Ist Rudolf Augstein ein Zyniker?
Der "Spiegel"-Herausgeber sieht sich in der Tradition einer antiken Denkschule
Günter Zehm

In einem interessanten Interview, das Rudolf Augstein der Welt am Sonntag gegeben hat, kam der Spiegel-Herausgeber auch auf Philosophisches. Helmut Markwort vom Konkurrenz-Magazin Focus hatte ihn einst einen "bekennenden Zyniker" genannt, das wurmte den alten Herrn offenbar, und so gab er jetzt zu Protokoll, daß der Zynismus etwas sehr Vornehmes sei, "eine Denkschule, die sich auf Sokrates berufen kann".

Daran ist soviel wahr, daß sich nach Sokrates’ Tod alle damaligen Denkschulen auf ihn beriefen, die Hedonisten, die Megariker (Liebhaber des Paradoxes), die Idealisten und eben auch die Kyniker. Tatsächlich umfaßte Sokrates sie alle – und überstieg sie alle. Pointe seines Denkens war, daß man sein Leben unter das Gesetz des Wahren und Guten stellen müsse, was immer auch passiere, daß es besser sei, Unrecht zu erleiden, als Unrecht zu tun. Zur Verachtung weltlicher Güter und spontaner menschlicher Antriebe und der Weltläufte insgesamt sah Sokrates keinen Grund. Das unterschied ihn von den Kynikern, die gerade diese Verachtung zu ihrer Hauptmaxime gemacht hatten.

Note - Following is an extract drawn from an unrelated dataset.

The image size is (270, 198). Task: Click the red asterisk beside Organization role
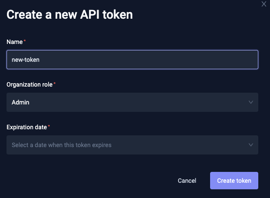pyautogui.click(x=55, y=84)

Ist Augstein ein Zyniker? Nur in Betrachtung der "großen Weltpolitik", sagte er in dem Interview. Er verachte also die große Politik, lasse sie sich egal sein, bedürfe ihrer nicht. Stimmt das denn wirklich? Hat er die große Politik nicht sein Leben lang mit leidenschaftlichen Kommentaren begleitet?

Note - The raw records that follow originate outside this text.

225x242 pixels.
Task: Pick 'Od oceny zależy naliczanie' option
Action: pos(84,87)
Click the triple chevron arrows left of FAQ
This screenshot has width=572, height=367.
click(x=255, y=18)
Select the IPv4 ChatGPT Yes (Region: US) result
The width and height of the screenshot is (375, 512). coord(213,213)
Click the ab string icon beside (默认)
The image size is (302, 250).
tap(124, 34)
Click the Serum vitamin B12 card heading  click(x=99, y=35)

Natürlich könnte Augstein nun sagen: "Darin besteht doch gerade meine spezifische Form von Zynismus. Ich kommentiere die große Politik, aber ich nehme mich dabei nicht ernst." Das wäre zweifellos originell, aber "kynisch" im Sinne der klassischen Denkschule wäre es nicht. Kaum jemand nahm sich selbst je ernster als die alten Kyniker. Und auch Augstein scheint sich doch recht ernst zu nehmen.